> **Aim of the task**
Please turn the lines starting at the one containing "Screen dimensions: 1426x840" and ending at the one containing "Looking at the screenshot, I should [114, 1058].", both included, into a JSON list of strings with one string per line, leaving out blank lines.

> **Listed records**
------------------------------------------------------------------------

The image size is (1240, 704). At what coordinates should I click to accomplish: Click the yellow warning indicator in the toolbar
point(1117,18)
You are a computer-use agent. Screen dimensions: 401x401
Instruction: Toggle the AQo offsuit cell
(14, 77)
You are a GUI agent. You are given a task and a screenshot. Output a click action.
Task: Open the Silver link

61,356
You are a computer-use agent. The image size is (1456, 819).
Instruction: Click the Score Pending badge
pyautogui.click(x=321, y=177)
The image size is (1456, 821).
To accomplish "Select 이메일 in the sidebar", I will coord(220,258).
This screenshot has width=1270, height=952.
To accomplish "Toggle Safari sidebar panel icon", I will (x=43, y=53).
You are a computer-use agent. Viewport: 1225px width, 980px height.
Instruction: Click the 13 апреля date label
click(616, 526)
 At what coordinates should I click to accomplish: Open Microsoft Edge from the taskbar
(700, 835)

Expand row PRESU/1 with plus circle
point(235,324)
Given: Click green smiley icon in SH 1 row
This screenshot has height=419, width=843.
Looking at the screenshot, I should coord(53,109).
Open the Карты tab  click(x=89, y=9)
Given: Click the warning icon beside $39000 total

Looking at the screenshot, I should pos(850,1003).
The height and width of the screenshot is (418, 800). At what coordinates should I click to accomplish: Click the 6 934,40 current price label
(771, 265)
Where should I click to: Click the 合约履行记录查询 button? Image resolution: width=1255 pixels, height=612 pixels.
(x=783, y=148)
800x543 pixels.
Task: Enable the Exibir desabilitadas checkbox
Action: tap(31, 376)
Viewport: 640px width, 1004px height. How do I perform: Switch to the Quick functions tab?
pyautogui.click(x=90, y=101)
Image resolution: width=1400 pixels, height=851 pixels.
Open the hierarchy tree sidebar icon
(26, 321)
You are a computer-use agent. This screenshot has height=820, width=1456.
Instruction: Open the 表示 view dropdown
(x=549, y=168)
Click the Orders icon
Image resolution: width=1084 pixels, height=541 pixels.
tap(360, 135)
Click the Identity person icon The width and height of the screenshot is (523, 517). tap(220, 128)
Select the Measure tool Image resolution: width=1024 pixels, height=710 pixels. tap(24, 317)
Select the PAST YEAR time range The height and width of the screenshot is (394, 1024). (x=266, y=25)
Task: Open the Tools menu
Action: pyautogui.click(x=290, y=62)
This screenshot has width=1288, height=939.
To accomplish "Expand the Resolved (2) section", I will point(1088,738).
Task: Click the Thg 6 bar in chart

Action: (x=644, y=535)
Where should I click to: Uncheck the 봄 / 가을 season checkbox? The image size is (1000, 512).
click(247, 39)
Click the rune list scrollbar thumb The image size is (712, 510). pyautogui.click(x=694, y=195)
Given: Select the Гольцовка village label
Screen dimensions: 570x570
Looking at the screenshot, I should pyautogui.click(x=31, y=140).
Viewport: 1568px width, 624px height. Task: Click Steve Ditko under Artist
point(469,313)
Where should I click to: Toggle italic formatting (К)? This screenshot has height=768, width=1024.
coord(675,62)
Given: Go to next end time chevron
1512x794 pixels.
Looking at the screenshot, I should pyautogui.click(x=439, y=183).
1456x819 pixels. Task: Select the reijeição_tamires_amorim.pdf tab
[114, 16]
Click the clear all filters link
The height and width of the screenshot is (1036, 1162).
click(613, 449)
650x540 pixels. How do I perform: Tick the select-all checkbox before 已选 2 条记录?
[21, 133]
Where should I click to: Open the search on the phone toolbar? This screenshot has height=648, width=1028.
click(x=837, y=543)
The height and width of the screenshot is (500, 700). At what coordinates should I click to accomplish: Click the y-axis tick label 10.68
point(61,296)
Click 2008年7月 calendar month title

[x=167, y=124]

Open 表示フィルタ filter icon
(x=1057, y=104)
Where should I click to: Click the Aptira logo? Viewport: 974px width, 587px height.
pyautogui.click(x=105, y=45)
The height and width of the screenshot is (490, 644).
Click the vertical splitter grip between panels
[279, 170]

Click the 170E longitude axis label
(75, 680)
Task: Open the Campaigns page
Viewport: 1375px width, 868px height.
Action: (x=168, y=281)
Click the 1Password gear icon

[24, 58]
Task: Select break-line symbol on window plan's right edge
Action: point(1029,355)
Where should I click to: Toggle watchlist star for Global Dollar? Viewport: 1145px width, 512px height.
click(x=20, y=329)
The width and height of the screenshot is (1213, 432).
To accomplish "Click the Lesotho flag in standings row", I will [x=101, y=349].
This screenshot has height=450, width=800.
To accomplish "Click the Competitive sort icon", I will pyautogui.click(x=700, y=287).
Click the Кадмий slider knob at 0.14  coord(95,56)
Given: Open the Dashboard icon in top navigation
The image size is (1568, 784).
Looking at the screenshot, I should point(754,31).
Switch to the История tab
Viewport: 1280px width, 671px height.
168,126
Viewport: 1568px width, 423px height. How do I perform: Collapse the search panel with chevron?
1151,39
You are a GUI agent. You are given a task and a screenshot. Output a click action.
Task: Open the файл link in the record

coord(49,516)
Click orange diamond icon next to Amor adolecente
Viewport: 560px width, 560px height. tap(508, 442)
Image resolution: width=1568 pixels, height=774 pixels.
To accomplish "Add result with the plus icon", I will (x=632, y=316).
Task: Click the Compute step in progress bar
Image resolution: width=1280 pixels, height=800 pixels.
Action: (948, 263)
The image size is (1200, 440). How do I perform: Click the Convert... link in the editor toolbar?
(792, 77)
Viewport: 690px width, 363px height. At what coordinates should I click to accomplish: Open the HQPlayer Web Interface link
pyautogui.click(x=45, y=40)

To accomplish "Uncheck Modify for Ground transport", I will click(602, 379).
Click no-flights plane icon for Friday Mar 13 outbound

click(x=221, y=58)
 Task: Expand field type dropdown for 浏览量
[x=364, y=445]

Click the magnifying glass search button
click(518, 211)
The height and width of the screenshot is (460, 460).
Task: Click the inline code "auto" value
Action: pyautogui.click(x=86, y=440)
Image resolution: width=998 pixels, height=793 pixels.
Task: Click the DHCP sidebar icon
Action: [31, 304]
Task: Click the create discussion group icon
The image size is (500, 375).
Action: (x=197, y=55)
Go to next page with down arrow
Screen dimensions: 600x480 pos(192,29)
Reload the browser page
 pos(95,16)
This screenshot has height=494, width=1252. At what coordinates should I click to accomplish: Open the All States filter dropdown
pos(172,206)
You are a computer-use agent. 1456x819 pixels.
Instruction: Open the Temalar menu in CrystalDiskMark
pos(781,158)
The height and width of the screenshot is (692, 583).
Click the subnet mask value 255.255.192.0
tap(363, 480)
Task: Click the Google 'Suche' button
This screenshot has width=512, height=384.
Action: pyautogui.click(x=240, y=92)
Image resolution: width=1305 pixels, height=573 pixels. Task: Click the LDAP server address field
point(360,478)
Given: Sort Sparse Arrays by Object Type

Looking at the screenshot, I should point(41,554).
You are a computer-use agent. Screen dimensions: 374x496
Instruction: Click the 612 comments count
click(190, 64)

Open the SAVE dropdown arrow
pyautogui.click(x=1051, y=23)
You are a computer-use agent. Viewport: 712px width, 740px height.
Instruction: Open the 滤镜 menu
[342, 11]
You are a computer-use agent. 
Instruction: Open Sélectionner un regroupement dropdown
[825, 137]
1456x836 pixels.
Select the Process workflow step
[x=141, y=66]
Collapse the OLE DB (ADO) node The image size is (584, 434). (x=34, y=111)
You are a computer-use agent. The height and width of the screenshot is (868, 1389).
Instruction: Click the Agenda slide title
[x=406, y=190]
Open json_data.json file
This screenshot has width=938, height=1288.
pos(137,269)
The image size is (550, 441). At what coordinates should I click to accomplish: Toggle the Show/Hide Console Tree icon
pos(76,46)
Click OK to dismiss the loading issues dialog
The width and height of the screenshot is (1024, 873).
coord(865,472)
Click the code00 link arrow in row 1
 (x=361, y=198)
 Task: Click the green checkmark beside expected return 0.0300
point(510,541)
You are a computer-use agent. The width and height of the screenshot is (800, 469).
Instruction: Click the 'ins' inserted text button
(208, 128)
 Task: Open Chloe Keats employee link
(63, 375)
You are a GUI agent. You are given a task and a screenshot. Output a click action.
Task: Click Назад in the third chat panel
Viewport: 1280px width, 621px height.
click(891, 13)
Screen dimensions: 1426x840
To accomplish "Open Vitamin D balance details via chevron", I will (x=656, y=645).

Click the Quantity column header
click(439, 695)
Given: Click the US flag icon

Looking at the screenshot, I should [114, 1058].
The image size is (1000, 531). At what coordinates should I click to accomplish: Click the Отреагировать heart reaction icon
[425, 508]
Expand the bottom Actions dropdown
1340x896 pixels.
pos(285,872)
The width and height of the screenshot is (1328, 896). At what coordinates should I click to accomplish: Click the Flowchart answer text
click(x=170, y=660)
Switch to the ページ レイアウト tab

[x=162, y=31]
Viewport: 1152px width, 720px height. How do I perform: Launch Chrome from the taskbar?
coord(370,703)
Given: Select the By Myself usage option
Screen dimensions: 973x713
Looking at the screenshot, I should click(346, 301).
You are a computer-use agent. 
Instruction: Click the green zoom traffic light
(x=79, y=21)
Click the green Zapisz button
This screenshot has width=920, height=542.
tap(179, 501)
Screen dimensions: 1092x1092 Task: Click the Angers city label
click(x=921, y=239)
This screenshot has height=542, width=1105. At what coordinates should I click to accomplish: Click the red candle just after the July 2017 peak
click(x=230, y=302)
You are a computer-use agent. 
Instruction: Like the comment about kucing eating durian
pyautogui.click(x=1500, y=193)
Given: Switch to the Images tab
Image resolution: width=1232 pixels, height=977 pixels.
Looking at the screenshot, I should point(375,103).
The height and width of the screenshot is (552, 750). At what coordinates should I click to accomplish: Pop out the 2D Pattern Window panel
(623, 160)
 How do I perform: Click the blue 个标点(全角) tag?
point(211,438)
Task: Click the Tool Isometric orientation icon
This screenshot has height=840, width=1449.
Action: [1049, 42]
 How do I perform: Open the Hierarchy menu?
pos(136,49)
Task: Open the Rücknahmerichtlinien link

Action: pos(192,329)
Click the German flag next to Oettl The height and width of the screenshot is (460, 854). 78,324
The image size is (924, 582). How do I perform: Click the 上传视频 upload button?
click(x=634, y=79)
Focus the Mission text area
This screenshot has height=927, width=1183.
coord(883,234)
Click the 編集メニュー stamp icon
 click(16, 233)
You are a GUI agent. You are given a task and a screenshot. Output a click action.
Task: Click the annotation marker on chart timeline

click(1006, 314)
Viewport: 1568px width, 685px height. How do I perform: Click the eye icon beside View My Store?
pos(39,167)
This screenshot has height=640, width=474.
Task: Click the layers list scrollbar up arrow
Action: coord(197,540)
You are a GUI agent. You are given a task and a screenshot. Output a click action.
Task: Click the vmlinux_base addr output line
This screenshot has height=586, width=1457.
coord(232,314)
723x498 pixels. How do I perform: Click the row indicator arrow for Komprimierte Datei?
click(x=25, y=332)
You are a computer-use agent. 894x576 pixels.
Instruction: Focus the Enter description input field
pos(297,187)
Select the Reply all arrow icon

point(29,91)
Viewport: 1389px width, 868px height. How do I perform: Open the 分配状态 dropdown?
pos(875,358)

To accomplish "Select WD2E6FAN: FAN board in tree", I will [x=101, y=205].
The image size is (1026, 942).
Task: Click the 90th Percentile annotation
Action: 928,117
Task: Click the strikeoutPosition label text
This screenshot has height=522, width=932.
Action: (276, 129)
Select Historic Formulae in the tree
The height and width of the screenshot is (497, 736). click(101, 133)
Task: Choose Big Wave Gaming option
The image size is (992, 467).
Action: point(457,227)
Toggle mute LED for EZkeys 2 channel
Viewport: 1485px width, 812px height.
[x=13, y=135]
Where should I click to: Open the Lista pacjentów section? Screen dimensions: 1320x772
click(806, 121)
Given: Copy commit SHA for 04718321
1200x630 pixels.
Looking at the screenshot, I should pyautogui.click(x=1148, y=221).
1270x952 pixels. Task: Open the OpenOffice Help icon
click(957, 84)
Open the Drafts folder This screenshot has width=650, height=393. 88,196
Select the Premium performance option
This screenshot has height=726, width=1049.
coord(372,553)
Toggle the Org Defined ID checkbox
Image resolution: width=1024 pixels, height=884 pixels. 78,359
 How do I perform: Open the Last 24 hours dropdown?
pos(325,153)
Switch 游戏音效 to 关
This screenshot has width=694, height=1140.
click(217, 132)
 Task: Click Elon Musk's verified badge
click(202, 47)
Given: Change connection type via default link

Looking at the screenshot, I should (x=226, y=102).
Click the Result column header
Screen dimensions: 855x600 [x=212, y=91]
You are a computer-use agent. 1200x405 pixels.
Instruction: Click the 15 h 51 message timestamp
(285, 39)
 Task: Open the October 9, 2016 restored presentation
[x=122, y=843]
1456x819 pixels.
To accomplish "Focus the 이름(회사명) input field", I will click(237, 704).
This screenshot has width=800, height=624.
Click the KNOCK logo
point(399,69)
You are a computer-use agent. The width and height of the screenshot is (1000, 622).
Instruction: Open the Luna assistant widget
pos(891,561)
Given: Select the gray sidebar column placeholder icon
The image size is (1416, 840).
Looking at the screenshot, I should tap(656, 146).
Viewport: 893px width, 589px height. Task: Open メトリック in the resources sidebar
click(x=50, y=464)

------------------------------------------------------------------------

> **Task answer**
[
  "Screen dimensions: 1426x840",
  "To accomplish \"Open Vitamin D balance details via chevron\", I will (x=656, y=645).",
  "Click the Quantity column header",
  "click(439, 695)",
  "Given: Click the US flag icon",
  "Looking at the screenshot, I should [114, 1058]."
]